Tidak mudah membayangkan apa yang terjadi dalam kehidupan gemblak. Mereka sangat dicemburui oleh warok pemiliknya, terutama jika mereka berjalan dan dilirik orang lain, maka warok pemiliknya akan mendatangi orang tersebut dan memarahinya.

Pandangan masyarakat Ponorogo tentang warok
Jaman yang terus berubah serta pemahamaan norma agama membuat praktek warok dan gemblak hampir sulit ditemui lagi di kawasan Ponorogo. Hingga sekarang warok masih tetap ada, karena warok sekarang lebih diartikan sebagai seniman reog saja.

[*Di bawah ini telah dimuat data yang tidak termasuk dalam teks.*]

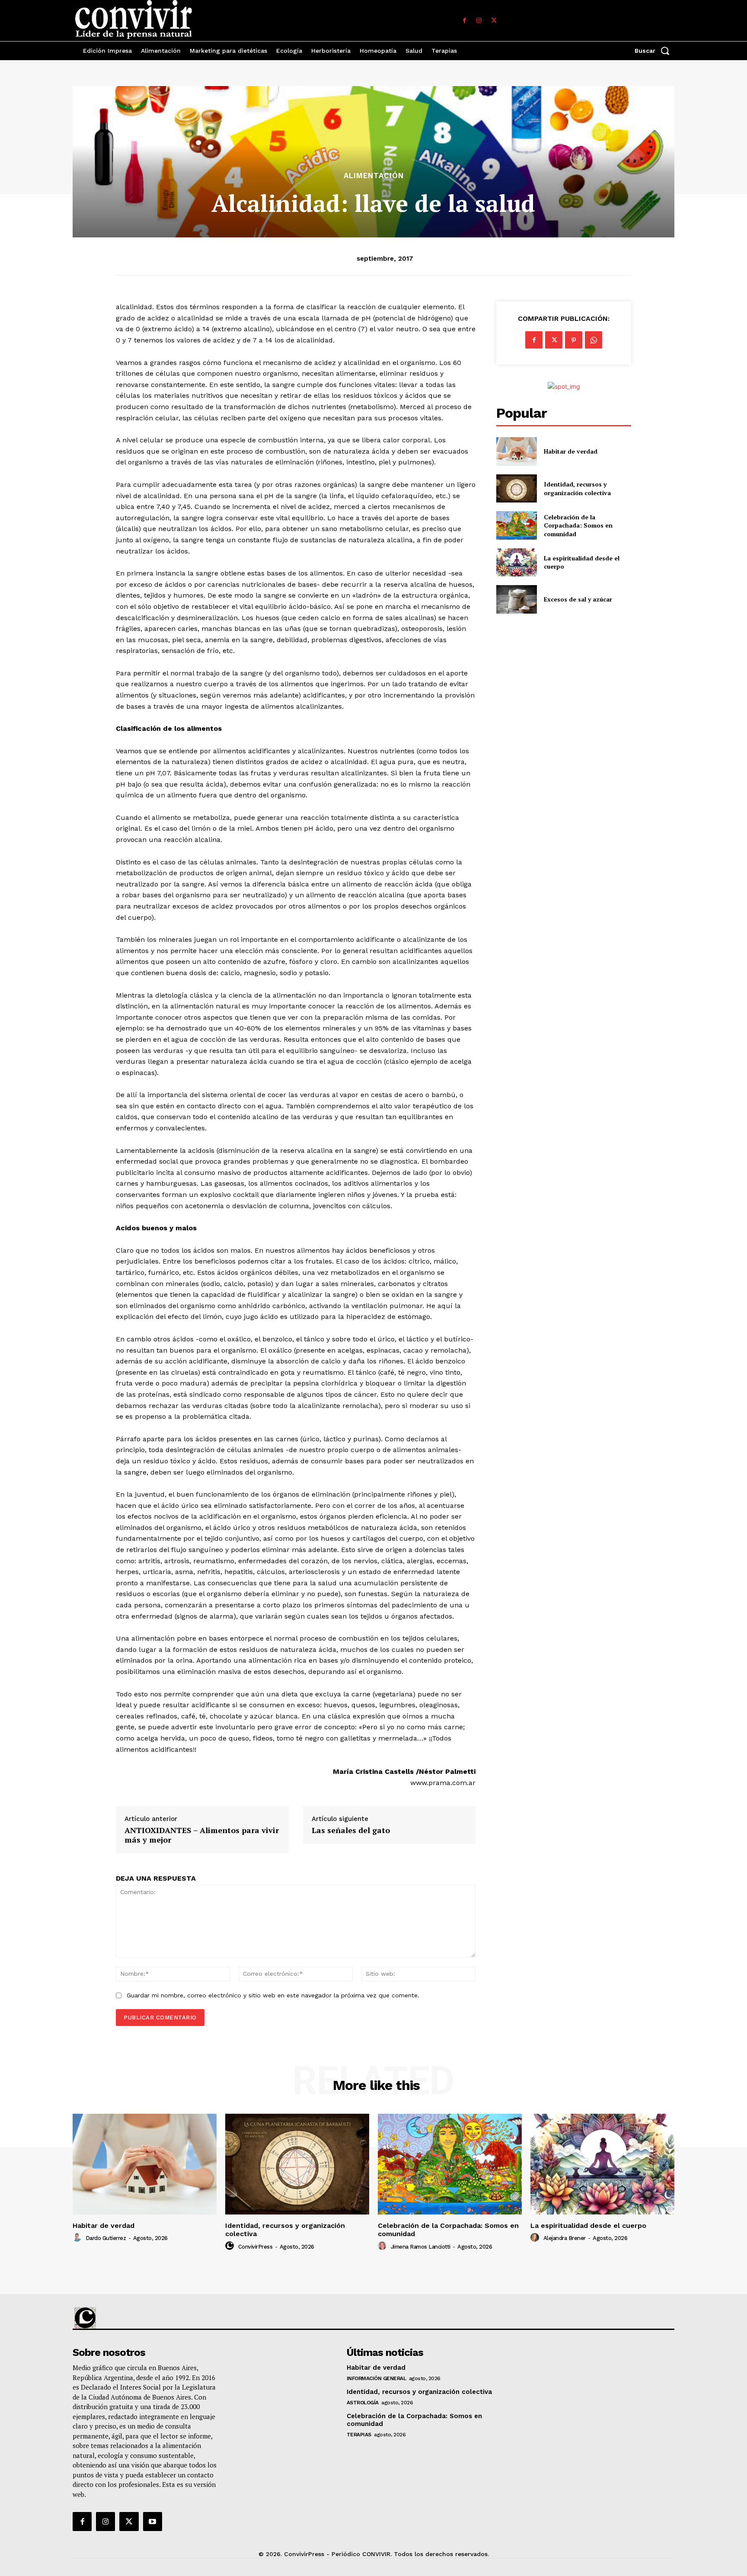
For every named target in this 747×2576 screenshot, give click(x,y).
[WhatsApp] (593, 340)
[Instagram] (479, 21)
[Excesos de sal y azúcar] (516, 599)
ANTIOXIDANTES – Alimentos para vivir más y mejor (201, 1835)
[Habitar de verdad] (516, 451)
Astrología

“Sebenarnya nama warok dapat diartikan 2, yakni warok’an dan warok itu sendiri. Warok’an itu orang yang mempunyai sifat sombong, nakal, sering bergonta-ganti perempuan, uang banyak dan sering pergi ke warung-warung mentraktir teman-temannya untuk memamerkan kekayaannya. Yang namanya warok’an itu tidak mempunyai kesaktian. Hanya kesombongan yang diunggulkan warok’an. Sedangkan warok itu mempunyai kesaktian, bersifat pendiam, tenang, dan tidak sombong. Setiap ada tantangan warok selalu siap kapanpun dan dimanapun tempatnya. Memang, seorang warok tidak mengenal dengan perempuan. Warok mempunyai gemblak-gemblak, tetapi hanya dengan itu, para warok dapat mempertahankan kesaktiannya. Dan dengan mempunyai gemblak, warok akan lebih disegani masyarakat.” (Soedarto)

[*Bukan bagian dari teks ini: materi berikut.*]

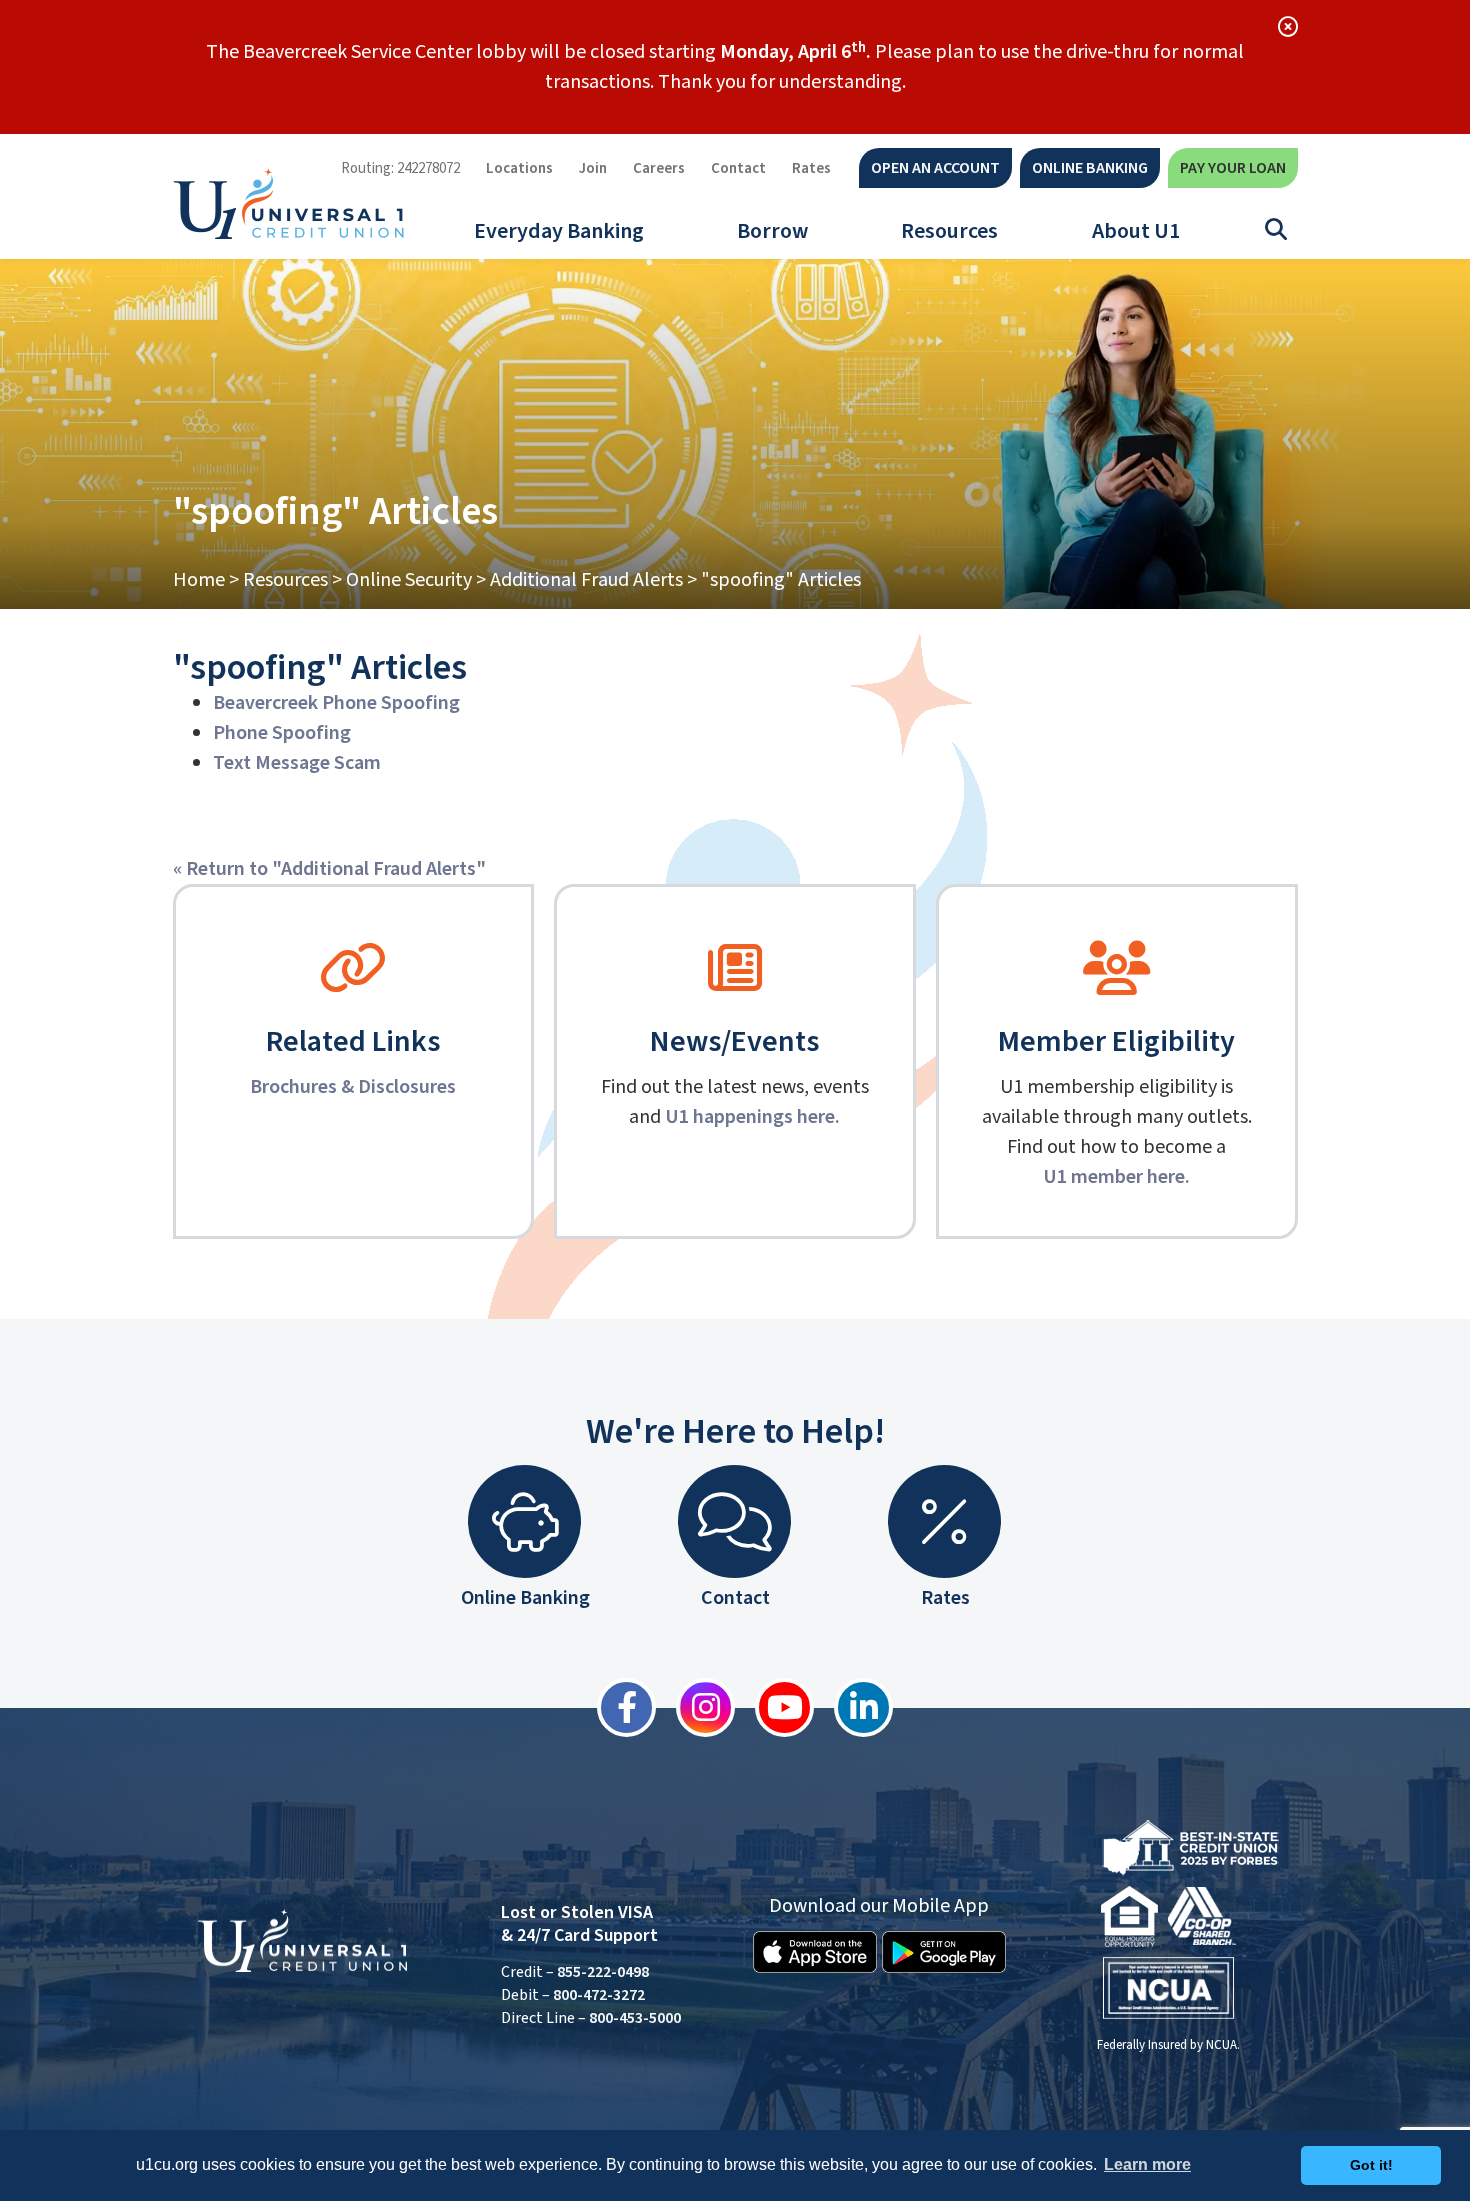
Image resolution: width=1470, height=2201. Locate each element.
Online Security (409, 580)
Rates (811, 168)
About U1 (1136, 231)
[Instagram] (695, 1707)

Warok sejati pada masa sekarang hanya menjadi legenda yang tersisa. Beberapa kelompok warok di daerah-daerah tertentu masih ada yang memegang teguh budaya mereka dan masih dipandang sebagai seseorang yang dituakan dan disegani. (Http:/ariesaksono.wordpress.com)

Dilihat dari sisi agama, tradisi warok yang memelihara gemblak merupakan suatu kesalahan dan tidak dibenarkan. Namun, banyak yang menganggap hal tersebut sudah menjadi tradisi. Karena kedekatannya dengan dunia spiritual, sering membuat warok dimintai nasehatnya sebagai pegangan spiritual ataupun ketentraman hidup. Petuah dari seorang warok tua sebenarnya sudah sering didengar namun kata-kata dari mulutnya seolah-olah bertenaga. Saat ini pun para warok yang dulunya memelihara gemblak, sudah banyak yang menikah dengan perempuan dan mempunyai anak.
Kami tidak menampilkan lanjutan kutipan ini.